** The task **
Word for word, write out all of the entries that follow.

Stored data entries
+ + + +

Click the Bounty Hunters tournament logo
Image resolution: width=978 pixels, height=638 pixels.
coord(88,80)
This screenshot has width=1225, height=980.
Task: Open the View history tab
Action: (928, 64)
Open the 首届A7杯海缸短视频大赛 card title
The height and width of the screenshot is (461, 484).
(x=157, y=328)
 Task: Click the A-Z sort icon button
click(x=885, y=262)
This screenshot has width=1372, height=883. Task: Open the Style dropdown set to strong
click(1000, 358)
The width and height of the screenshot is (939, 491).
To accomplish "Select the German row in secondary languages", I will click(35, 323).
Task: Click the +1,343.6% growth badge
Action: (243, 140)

+ + + +

** Response box **
Click the Bounty Hunters tournament logo
Image resolution: width=978 pixels, height=638 pixels.
coord(88,80)
This screenshot has width=1225, height=980.
Task: Open the View history tab
Action: (928, 64)
Open the 首届A7杯海缸短视频大赛 card title
The height and width of the screenshot is (461, 484).
(x=157, y=328)
 Task: Click the A-Z sort icon button
click(x=885, y=262)
This screenshot has width=1372, height=883. Task: Open the Style dropdown set to strong
click(1000, 358)
The width and height of the screenshot is (939, 491).
To accomplish "Select the German row in secondary languages", I will click(35, 323).
Task: Click the +1,343.6% growth badge
Action: (243, 140)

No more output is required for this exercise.